• 1 May 1975
    • journal article
    • research article
    • Vol. 35  (5) , 1365-8
Abstract
N-Trifluoroacetyladriamycin-14-valerate (AD 32), an analog of adriamycin, exhibits significantly greater antitumor activity than does adriamycin or daunorubicin in two experimental mouse tumor systems under similar assay conditions (C57BL X DBA/2 F1 male mice, agents administered i.p. each day for Days 1 to 4). Against the P388 leukemia at optimal dosages, AD 32 gave a +429% increase in median life-span with 3 of 5 60-day survivors compared to +132% for adriamycin (no 30-day survivors).
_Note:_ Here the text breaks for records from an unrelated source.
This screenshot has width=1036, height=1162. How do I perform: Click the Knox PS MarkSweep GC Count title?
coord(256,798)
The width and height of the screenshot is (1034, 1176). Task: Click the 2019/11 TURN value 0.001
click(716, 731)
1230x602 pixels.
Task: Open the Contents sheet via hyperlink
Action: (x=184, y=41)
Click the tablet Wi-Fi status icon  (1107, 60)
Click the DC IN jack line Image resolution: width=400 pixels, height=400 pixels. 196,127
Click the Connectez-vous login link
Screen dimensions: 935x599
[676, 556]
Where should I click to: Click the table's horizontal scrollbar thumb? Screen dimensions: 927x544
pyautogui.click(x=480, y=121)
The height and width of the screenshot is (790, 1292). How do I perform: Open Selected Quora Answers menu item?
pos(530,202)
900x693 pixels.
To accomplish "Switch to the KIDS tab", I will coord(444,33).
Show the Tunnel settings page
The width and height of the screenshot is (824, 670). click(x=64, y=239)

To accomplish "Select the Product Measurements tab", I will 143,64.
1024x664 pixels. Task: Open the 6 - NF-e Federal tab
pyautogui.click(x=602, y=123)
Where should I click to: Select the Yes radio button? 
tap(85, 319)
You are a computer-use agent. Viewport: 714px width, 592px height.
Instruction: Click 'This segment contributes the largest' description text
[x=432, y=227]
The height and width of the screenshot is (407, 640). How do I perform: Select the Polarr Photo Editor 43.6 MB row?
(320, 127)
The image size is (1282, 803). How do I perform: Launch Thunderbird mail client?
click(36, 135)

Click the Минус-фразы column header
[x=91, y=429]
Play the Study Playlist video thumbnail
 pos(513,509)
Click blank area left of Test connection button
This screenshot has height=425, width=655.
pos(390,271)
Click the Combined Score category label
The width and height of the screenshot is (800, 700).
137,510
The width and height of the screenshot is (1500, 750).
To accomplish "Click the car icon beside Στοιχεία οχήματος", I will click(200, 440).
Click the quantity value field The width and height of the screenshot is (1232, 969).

In the L1210 leukemia system, AD 32 at several dosages consistently and reproducibly effected an increase in lifespan in excess of 445%, with a high percentage of 60+-day survivors compared to adriamycin (+42 to +54% ILS; no 30-day survivors). The reduced toxicity of AD 32 was evidenced by its optimal dose range, which is significantly greater than the lethal dose for 100% of mice of adriamycin, and by its lack of delayed toxicity. In vitro, AD 32 was somewhat less effective than was adriamycin in inhibiting the growth of CCRF-CEM cells; enzymatic conversion of AD 32 by cell-free culture medium was not observed. The unique growth-inhibitory properties of this analog indicate that the therapeutic effectiveness of the anthracycline antitumor antibiotics can be retained or enhanced by substitution on the glycosidic amino group.